Patrick Murray, the director of polling at Monmouth, said that the survey data pointed to trouble ahead for Biden. "We're reaching this point of where we're maxing out on the number of folks who are willing to get the vaccine," he said. "The question is, does that lead to another surge? And in that case, it's likely that those in charge, whether it's the president or governors, are going to be blamed for this — because that's what we normally do in that situation, rather than blaming ourselves for not abiding by the recommendation."

This is all happening in a moment when American voters have put unity at the top of their agenda. In a separate Ipsos poll for Public Agenda and USA Today, nine in 10 Americans said that overcoming divisiveness was more important now than ever before. (Perhaps memories of the mid-1800s, and before, have faded a bit.)

Biden's goal is to unify the public behind his agenda of reducing inequality and confronting the climate crisis, while bridging divisions within his own party. In the process he's been willing to basically cast aside the Republican Party, which is caught up in internal warfare this week over whether to depose Representative Liz Cheney as its No. 3 in the House.

Chip Somodevilla/Getty Images

The stain of partisanship may be enough to at least slightly taint a president's brand ahead of the midterm elections. Obama paid the price at the ballot box in 2010 in part because Tea Party activists were able to rally the Republican base by pointing out that Obama had passed his health care law without any meaningful G.O.P. support.

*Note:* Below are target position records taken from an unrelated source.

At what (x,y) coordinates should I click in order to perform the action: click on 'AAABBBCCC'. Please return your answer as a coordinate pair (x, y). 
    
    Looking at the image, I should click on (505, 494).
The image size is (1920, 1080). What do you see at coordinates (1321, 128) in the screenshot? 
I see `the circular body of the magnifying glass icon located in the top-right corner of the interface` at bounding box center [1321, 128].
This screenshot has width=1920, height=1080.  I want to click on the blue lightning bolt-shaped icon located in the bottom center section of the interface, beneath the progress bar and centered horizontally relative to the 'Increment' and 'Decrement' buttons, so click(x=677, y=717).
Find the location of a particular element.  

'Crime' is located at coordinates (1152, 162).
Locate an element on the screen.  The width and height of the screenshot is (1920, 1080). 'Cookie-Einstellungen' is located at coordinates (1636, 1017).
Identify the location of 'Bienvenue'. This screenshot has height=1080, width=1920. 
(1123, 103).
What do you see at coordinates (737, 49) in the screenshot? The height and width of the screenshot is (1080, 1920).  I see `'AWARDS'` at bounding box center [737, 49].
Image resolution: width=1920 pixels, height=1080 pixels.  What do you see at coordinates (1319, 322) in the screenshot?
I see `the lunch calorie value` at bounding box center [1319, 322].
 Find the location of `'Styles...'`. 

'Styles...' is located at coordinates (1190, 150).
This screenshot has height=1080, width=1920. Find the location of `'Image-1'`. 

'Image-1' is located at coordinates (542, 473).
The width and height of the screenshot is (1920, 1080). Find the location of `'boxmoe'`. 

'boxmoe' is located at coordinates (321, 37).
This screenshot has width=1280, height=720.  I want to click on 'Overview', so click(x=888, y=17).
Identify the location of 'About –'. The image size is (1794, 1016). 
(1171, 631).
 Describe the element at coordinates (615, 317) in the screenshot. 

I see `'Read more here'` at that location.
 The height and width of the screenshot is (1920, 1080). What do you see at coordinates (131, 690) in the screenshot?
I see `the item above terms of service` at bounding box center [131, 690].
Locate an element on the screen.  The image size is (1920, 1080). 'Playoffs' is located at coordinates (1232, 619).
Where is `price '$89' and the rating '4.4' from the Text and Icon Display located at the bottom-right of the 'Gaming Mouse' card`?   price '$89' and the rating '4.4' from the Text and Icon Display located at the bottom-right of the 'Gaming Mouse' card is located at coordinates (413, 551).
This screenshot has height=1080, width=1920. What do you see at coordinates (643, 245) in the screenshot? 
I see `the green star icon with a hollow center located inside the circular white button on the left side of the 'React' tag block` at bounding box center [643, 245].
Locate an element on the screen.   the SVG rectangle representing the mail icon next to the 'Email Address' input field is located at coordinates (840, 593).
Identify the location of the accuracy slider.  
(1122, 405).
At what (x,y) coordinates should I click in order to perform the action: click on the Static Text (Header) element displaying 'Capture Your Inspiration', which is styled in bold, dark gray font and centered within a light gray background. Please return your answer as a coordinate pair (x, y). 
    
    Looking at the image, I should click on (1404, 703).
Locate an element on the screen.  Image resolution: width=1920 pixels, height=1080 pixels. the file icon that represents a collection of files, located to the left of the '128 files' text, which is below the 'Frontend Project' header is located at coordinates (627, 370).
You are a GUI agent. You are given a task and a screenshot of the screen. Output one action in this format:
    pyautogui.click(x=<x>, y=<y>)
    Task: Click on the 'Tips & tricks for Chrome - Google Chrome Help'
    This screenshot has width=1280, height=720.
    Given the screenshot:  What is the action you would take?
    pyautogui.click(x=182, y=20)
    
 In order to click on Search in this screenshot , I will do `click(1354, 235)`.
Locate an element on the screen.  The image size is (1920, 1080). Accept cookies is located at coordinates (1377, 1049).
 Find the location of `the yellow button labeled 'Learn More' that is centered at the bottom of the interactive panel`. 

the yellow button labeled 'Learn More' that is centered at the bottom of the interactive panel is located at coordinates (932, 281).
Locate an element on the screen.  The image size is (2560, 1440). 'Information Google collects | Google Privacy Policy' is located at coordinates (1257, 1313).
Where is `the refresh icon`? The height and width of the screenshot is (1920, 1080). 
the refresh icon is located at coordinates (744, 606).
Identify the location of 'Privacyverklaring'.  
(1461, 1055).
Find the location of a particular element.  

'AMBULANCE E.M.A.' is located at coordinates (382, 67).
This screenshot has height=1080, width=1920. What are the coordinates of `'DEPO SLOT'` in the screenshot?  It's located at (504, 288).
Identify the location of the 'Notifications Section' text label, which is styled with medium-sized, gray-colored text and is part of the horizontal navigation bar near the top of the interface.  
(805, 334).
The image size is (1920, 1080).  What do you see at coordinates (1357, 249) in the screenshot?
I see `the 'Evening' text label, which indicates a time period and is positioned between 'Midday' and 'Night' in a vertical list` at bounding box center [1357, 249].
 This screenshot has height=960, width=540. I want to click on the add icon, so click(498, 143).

But so far, Americans appear more inclined to blame Republicans for the lack of cooperation than to blame the president. Two-thirds of respondents to the ABC/Ipsos poll said that Republican lawmakers hadn't done enough to compromise with Biden; just 39 percent said Biden had done too little to compromise with them.

And Murray said that the overall climate of the country, and how much Biden had delivered, would go further toward determining his party's success than bickering over bipartisanship. "If Biden is successful in getting these plans through and people feel that they've gotten some benefit from it, they don't care how he passed it," he said.